| Text block |
================

The Little Death: What It is and Why You Need It

Authentic forgiveness requires a little death. The pain felt is required to heal.

Mourning. Grief. It looks different for everyone. It’s also the underbelly we don’t want to look at and feel. Much better to hide behind the minutia of daily life, running toward a future we’ll never get to in order to escape the painful ghosts of the past.

Kinks in Our Armor

The problem with running from pain: eventually, we wear out. Whether it’s hiding behind alcohol or an obsession with cleanliness, our beloved addictions can only stave us off from the inevitable negative emotions for a limited quantity of time.

Our psychological armor develops chinks over time. The more stubborn of us might be able to manifest a Botox-reminiscent smile, insisting that everything is fine, fine, fine. But the body doesn’t lie. The body keeps score, housing all the flavors of pain in our mortal coil: regret, shame, grief, blame, revenge, anger, guilt–all the negative emotions surrounding those memory ghosts simmer below the surface.

Watch for Fake Forgiveness

Fake forgiveness is the cubic zirconia of genuine forgiveness. It looks like the real thing. It may even sound like the real thing. But it won’t feel authentic.

Could you fool the ones you love with fake forgiveness? I’m sure you could.

The problem? You’re the one who’s continuing to suffer. You’re the one who, as Billy Joel famously said in his song, My Life:

“sooner or later you sleep in your own space
Either way it’s okay, you wake up with yourself”

Fake forgiveness is almost worse than admitting we aren’t able to forgive. It’s a lie we carry in the cells of our bodies, an invisible albatross weighing on our heart.

The Little Death

We can’t live this life without getting bruised and cut. But the same is true for our hearts and minds. Those painful memories we hold will continue to fester until we are willing to remove the Band-aids stuck in place.

The very thing that terrifies us and we try to avoid at all costs — pain — is often the very thing we need to experience in order to heal.

================

| Data section |
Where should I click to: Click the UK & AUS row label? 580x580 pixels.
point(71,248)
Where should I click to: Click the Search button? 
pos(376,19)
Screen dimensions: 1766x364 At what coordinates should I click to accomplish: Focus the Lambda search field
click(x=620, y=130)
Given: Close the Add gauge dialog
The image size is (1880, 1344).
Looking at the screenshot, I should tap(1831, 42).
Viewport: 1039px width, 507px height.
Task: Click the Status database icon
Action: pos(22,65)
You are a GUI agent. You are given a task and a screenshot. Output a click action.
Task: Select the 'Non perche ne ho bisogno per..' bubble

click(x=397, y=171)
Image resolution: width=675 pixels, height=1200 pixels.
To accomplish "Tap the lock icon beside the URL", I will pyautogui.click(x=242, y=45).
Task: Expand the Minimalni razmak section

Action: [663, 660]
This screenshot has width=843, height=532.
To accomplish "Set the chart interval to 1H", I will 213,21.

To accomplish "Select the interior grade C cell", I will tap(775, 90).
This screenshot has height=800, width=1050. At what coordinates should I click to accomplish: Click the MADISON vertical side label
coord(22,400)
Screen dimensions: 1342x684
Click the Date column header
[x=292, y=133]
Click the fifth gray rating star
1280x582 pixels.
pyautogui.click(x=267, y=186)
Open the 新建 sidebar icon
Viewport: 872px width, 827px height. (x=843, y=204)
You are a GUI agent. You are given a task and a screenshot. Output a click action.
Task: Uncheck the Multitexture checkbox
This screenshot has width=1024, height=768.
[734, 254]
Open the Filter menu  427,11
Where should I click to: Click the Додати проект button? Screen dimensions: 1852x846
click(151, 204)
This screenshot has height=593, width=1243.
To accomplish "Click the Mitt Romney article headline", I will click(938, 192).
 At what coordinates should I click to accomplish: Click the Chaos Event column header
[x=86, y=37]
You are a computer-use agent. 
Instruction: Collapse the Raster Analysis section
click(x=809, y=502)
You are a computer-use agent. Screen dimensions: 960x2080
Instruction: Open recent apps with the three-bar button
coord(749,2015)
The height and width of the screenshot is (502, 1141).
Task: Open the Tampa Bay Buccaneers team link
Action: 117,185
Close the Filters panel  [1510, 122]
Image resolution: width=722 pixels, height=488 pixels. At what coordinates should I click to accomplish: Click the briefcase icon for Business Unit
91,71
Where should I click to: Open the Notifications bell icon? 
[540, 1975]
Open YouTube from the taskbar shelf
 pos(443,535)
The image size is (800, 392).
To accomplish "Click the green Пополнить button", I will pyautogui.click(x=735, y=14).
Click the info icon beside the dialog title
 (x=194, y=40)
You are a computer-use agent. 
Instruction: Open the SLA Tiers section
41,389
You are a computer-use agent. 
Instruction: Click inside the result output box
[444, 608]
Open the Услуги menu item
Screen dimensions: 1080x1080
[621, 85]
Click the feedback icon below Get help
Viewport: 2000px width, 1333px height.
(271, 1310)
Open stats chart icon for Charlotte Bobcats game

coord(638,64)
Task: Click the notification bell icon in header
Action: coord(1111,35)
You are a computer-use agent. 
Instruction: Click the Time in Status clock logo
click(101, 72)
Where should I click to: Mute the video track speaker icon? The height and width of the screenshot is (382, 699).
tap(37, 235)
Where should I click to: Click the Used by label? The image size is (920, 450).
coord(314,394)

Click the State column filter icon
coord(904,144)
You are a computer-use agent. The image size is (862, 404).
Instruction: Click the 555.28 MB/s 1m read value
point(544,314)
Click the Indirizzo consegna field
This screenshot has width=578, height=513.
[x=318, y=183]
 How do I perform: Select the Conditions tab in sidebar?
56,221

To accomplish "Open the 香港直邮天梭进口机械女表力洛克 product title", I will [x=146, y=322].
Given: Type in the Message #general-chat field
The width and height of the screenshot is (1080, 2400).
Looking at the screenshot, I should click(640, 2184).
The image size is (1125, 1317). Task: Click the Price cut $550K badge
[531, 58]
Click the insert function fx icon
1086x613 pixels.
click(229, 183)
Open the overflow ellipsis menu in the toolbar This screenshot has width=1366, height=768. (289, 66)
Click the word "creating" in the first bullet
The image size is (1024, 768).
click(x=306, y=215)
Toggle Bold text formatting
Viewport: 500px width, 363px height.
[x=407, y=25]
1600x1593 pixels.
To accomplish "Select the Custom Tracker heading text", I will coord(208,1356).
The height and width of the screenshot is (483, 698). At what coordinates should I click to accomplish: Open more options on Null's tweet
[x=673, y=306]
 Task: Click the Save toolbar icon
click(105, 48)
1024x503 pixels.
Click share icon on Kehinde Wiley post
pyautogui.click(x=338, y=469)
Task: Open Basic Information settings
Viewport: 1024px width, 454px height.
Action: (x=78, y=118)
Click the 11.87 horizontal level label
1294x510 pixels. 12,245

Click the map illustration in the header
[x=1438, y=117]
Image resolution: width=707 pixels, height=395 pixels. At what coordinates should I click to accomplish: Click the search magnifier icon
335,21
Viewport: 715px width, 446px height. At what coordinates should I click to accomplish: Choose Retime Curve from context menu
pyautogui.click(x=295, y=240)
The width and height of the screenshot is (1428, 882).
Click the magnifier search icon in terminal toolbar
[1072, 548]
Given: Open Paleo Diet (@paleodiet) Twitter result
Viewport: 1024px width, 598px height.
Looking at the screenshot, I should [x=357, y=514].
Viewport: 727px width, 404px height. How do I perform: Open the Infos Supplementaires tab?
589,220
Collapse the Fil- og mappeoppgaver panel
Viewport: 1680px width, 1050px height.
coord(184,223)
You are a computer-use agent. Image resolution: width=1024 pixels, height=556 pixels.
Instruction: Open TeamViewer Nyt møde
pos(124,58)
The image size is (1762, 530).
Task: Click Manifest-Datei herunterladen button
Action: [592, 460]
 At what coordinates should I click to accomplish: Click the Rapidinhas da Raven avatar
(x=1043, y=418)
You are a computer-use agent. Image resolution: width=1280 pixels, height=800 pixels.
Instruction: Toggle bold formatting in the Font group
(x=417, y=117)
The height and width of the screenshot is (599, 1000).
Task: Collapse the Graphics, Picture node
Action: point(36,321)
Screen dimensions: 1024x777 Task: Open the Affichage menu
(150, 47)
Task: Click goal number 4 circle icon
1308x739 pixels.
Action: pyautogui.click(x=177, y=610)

================

| Work to complete |
A. In the text on forgiveness, what does fake forgiveness get compared to?
B. Write the next part of the text on forgiveness and the little death, picking up after its final sentence.
The rows have nothing to do with the text.

| Numbered responses |
A. Fake forgiveness is called the cubic zirconia of genuine forgiveness.

B.
The little death is the acceptance that arrives with our pain. It is a spiritual surrender to what happened, to the choices we made that affected others and ourselves. Authentic forgiveness requires the death of what is no longer or what never was. Perhaps it is the death of hope and expectation, so new life can flood in. The little death allows us a rebirth.

If I tell you to think about anything BUT green elephants, what happens to your mind? Likely, all you are thinking about are those darn green elephants.

Why?

Our minds try so very hard to protect us. They are overthinking machines, working oh-so-very hard to help us. And, as in the case of our “Green Elephant” example, they don’t often do a very good job at this.

Pain is our brain’s Green Elephant, working overtime to protect us. But we need to embrace the pain if we want to get to the other side and experience true peace.

Brene Brown on Hurting

We live in a culture where immediate gratification reigns supreme. Lose weight–quickly. Get rich–quickly.

But while technology has greatly and rapidly improved in a short time span, the human soul timelessly needs what it needs: forgiveness, compassion, kindness, empathy. And there’s no Instagram or Twitter account that will acquire those things for us.

Peace arrives when we are willing to remove our psychological armor in a compassionate, patient light, trusting that the hurt will pass.